BBC/STUDIO LAMBERT/PA

Harriet Tyce with her dogs Coco, Cooper, and Isla in her garden.

Back home with her golden retriever Isla and labradoodles Cooper and Coco, right

VICKI COUCHMAN FOR THE SUNDAY TIMES

Being on The Traitors is not the first time that Tyce has had to confront such outbursts. It is partly why, after having her children, Freddie, 21, and Eloise, 17, with husband Nathaniel, a multimillionaire City trader, she quit her career as a criminal barrister, aged 32. “I was terrible at keeping my cool, I found it a deeply emotional environment,” she said. “There’s a lot of aggression and you have to be able to cope with that. If something seems to be wrong, or if somebody’s lying, I get quite worked up.”

In Wednesday night’s episode, she had felt angry with the situation. “There were a lot of things I felt angry with,” she said. At the round table, she offered herself up for sacrifice, telling her team-mates to vote her off to prove that she had honest intentions when accusing Duffy. Did she mean it? “Yes. I think once you’ve thrown a hand grenade, the best thing you can do is walk away.”

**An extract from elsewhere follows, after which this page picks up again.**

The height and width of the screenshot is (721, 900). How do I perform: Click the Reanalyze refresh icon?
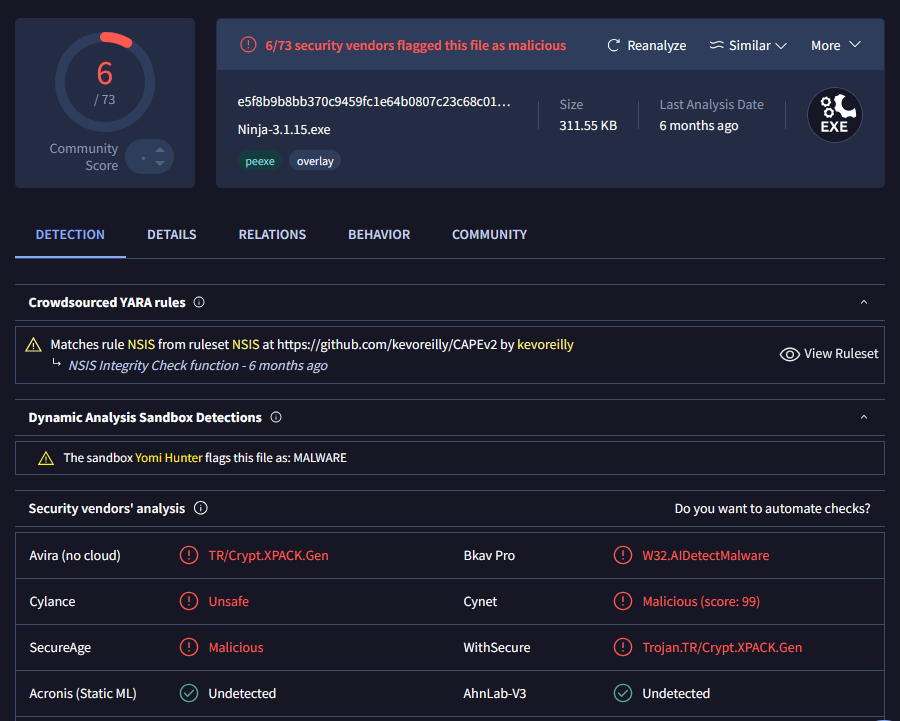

Anger is also why, after years of binge drinking, she gave up alcohol in 2022. “The reason I dislike myself when I am drunk is precisely because I lose control. I get angry. I shout at people. I send that text message at 3am settling the score. There’s nothing wrong with anger but there’s much better ways of managing it,” she said. Since leaving alcohol behind, “I have become a truer version of myself by getting rid of all of the layers because one can use alcohol as a shield. You hide behind it rather than actually dealing with emotion. I really wouldn’t have been equipped to do this before.”

Before she appeared on the show, Tyce was an avid viewer. “It’s a truly immersive murder mystery and I write psychological thrillers. It’s a unique opportunity to be in something that’s like a real play, where you forget you’re in the role,” she said. Her book-writing influenced her game play: “I suspected everyone and wove narratives together. My intuition was right but I think if I’d been a better barrister, perhaps I could have kept my temper and stayed to the end.”

The series was filmed last summer, so waiting for it to air gave her “a high level of anxiety about how parts of it would land, because they don’t land well with me”. She said: “Viewers thought I was a strategic genius, people were saying I was going to be the next prime minister. That pedestal was way too high. I’m only human.”

She is not worried about the public perception of her, but “I don’t like it that I had it in me to be angry like that”, she said of her behaviour at the breakfast table. “It was a pressurised environment and that’s how I handled the stress. I certainly won’t judge anyone on reality TV any more. I would defy anybody not to find that an unbelievably pressured emotional situation.”

For now, Tyce’s focus is back on writing. Her new novel, Witch Trial, will be released next month and two more books are in the works, though she is unsure whether The Traitors will inspire a new story. If it does, “it won’t be some sort of murder mystery where people get picked off a round table one by one”, she said. “I don’t think the world needs another of those books. We’ve got quite enough of them.”